### Trecho citado
..........
Mas Lindsay disse que a taxa de sucesso dos cães pode ter sido maior – até 78% – se as crianças com malária carregassem o mesmo tipo de parasita. À medida que as infecções por malária progridem, a parasita passa por vários estágios de desenvolvimento. E Lindsay pensa que, quando se atinge um determinado estágio de maturidade, o odor, reproduzido na pele humana, muda.

Outros testes revelaram que algumas das crianças estavam carregando parasitas mais maduros, porém os cães não foram treinados para detectar o odor do estágio mais avançado. Além disso, os pesquisadores apontaram que a taxa de sucesso poderia ter sido maior se os cães estivessem realmente com as crianças ou, trabalhado com as vestimentas usadas recentemente, ao invés de amostras congeladas por vários meses enquanto estavam sendo treinados.
..........
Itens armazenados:
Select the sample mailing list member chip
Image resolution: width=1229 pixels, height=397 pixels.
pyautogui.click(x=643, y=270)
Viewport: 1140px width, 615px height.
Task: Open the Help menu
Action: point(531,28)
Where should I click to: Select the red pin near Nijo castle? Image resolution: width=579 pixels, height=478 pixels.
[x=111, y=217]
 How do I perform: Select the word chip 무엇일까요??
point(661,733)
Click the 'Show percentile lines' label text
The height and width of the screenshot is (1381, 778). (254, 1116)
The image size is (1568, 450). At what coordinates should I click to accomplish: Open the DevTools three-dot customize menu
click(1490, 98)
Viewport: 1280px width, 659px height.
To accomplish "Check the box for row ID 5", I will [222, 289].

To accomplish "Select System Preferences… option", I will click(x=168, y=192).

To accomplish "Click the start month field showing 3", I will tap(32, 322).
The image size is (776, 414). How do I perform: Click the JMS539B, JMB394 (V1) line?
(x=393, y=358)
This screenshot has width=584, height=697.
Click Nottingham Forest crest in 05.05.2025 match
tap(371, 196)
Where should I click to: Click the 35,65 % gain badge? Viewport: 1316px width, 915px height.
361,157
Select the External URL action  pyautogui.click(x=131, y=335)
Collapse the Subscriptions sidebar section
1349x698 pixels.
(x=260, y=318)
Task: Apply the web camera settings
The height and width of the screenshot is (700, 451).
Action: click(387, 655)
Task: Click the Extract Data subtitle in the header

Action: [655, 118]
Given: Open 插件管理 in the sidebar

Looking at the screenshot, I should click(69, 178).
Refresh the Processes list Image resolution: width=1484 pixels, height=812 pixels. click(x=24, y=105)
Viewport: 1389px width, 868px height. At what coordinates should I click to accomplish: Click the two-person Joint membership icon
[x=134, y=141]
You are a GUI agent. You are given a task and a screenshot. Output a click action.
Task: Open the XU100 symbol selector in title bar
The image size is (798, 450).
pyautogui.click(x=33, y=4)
..........
### Tarefa 1
Com base no trecho citado, explique em uma a três frases por que os cães podem não ter identificado algumas das crianças com malária.
### Tarefa 2
Liste todas as condições que, de acordo com o trecho citado, poderiam ter tornado maior a taxa de sucesso dos cães.
### Tarefa 3
Transcreva do trecho citado tudo o que vai de "Mas Lindsay disse" até "estavam sendo treinados.".

### Resposta 1
Algumas das crianças carregavam parasitas mais maduros, e os cães não foram treinados para detectar o odor desse estágio mais avançado. Segundo Lindsay, quando a parasita atinge um determinado estágio de maturidade, o odor reproduzido na pele humana muda.

### Resposta 2
- Se as crianças com malária carregassem o mesmo tipo de parasita
- Se os cães estivessem realmente com as crianças
- Se os cães tivessem trabalhado com as vestimentas usadas recentemente, em vez de amostras congeladas por vários meses

### Resposta 3
Mas Lindsay disse que a taxa de sucesso dos cães pode ter sido maior – até 78% – se as crianças com malária carregassem o mesmo tipo de parasita. À medida que as infecções por malária progridem, a parasita passa por vários estágios de desenvolvimento. E Lindsay pensa que, quando se atinge um determinado estágio de maturidade, o odor, reproduzido na pele humana, muda.

Outros testes revelaram que algumas das crianças estavam carregando parasitas mais maduros, porém os cães não foram treinados para detectar o odor do estágio mais avançado. Além disso, os pesquisadores apontaram que a taxa de sucesso poderia ter sido maior se os cães estivessem realmente com as crianças ou, trabalhado com as vestimentas usadas recentemente, ao invés de amostras congeladas por vários meses enquanto estavam sendo treinados.